#### [Problem to solve]
Output every entry exactly as it appears.

#### [Material to process]
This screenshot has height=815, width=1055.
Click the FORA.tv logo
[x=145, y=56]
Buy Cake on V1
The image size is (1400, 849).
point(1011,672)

#### [Solution to the problem]
This screenshot has height=815, width=1055.
Click the FORA.tv logo
[x=145, y=56]
Buy Cake on V1
The image size is (1400, 849).
point(1011,672)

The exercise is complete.